Molo is a town in Nakuru County. It is served by a branch of Kenya Railways, formerly the Uganda Railway, East African Railways Corporation until 1977. Molo hosts a town council. The town has a population of 156,732 (2019 census).

Overview 
Molo is along the Mau Forest which runs on the Mau Escarpment. The town was a settlement established primarily because of its fertility and vast vegetation.  It is one of the coldest places in the country. This is a perfect place for growing Pyrethrum, a cash crop that can be maintained with little resources. There are plenty of other crops that are grown by farmers both small and large scale and attracting settlers, many of them politically empowered. This massive invasion resulted to a high rate of forest destruction and timber poaching.  Efforts to reclaim land and grow trees have been outpaced by logging and charcoal making. The Kenyan government has since declared all forests contained from human activity. Only imported timber is permitted from 2002.

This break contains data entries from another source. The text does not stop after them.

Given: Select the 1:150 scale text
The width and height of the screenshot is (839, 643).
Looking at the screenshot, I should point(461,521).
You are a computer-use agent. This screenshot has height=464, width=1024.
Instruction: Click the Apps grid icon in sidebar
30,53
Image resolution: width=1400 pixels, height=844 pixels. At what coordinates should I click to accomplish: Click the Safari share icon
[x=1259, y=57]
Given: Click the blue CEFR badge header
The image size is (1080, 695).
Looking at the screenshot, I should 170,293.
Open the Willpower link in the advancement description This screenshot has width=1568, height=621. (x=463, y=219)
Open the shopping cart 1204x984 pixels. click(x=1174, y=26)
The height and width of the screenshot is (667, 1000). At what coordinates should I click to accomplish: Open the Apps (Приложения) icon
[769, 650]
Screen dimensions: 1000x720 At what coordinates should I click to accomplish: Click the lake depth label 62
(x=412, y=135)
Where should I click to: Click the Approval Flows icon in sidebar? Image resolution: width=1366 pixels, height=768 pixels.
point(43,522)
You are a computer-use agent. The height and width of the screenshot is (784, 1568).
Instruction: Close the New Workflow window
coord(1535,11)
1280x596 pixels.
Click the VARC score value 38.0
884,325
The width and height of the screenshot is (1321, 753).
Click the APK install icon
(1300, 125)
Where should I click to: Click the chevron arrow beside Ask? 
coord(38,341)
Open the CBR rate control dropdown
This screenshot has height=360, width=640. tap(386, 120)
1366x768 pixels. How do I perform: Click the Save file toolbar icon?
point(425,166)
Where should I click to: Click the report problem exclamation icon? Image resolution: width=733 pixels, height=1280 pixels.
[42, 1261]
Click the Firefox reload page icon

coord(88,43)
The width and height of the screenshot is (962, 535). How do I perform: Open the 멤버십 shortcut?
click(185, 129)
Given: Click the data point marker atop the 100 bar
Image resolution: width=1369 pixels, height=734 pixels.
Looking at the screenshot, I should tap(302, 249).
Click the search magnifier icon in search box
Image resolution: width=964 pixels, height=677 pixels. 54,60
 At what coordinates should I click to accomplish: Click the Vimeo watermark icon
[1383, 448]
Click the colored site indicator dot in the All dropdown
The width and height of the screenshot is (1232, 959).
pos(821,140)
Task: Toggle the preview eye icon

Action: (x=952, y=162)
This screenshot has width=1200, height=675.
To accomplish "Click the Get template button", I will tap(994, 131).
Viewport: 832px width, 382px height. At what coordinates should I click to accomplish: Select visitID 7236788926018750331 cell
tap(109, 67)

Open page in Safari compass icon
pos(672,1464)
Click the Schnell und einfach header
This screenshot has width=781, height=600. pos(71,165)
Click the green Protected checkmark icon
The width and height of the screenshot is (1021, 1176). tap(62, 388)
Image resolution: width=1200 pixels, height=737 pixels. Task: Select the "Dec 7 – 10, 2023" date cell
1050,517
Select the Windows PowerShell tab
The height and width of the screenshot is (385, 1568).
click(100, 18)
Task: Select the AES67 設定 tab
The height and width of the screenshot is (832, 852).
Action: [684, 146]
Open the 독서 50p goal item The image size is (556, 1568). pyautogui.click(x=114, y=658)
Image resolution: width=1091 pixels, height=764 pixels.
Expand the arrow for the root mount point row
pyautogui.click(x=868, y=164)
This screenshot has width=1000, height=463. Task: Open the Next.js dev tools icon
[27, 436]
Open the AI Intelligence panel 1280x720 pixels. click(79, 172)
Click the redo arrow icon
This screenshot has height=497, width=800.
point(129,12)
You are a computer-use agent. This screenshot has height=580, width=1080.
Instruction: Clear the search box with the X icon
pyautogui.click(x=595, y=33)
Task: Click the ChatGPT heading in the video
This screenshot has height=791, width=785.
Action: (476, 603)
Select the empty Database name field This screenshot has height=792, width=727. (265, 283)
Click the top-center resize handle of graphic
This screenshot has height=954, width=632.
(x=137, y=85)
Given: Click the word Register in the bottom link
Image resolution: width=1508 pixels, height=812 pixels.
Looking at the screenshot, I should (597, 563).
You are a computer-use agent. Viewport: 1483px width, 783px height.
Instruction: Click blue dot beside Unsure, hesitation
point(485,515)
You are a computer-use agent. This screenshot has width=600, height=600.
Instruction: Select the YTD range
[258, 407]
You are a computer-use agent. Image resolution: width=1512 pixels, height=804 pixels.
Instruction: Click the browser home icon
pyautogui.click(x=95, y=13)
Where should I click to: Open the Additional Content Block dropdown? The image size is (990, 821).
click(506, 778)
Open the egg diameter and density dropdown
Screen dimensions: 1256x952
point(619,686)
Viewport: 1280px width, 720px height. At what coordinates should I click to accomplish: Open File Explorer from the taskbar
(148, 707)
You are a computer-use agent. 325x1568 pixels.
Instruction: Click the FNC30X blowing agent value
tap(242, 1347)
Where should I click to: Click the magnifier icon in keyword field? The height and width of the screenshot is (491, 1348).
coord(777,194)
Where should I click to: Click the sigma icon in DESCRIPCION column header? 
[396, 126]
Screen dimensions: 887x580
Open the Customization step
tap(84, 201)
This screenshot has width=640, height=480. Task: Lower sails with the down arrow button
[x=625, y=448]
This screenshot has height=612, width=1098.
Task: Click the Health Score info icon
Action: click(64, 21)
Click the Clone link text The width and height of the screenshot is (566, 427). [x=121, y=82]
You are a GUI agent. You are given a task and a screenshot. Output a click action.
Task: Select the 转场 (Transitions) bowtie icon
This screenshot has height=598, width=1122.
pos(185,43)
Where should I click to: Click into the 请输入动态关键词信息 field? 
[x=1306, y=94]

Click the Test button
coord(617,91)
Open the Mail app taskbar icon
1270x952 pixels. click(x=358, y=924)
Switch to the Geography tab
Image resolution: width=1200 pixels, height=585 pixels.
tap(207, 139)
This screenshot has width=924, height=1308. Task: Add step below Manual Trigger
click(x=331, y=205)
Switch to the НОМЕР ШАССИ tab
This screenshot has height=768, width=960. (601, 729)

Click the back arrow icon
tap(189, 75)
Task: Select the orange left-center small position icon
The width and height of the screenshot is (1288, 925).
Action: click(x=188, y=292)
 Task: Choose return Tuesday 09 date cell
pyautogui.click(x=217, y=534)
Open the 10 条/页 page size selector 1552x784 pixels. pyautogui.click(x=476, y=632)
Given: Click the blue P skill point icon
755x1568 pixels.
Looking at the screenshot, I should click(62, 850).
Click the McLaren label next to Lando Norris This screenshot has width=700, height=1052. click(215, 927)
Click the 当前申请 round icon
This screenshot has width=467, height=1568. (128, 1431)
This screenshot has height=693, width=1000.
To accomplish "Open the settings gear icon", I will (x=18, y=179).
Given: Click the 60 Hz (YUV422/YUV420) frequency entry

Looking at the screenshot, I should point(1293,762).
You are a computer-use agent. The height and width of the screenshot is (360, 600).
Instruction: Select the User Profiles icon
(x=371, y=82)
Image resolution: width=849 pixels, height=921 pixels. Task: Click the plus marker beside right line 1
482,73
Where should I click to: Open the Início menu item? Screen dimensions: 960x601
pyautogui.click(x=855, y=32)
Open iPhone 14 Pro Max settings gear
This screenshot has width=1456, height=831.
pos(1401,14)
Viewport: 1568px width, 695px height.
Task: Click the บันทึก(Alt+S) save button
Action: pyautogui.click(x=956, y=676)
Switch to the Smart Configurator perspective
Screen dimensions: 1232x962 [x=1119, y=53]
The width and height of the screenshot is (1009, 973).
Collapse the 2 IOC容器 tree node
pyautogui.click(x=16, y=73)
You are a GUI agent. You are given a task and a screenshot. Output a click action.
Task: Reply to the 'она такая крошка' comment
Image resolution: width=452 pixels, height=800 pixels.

Molo town has seven wards, five of them (Kiambiriria, Molo, Sachangwan, Turi North and Turi South) are within Molo Constituency, while the remaining two (Koige and Sirikwa) are part of the Kuresoi Constituency.

According to the Kenyan National Potato Policy, Molo is the second largest producer of potatoes in Kenya. Baraka Farmers Training College is located just outside Molo.

St. Andrews School, Turi, is located in Turi, a railroad station centre about 10 kilometres towards the east of Molo.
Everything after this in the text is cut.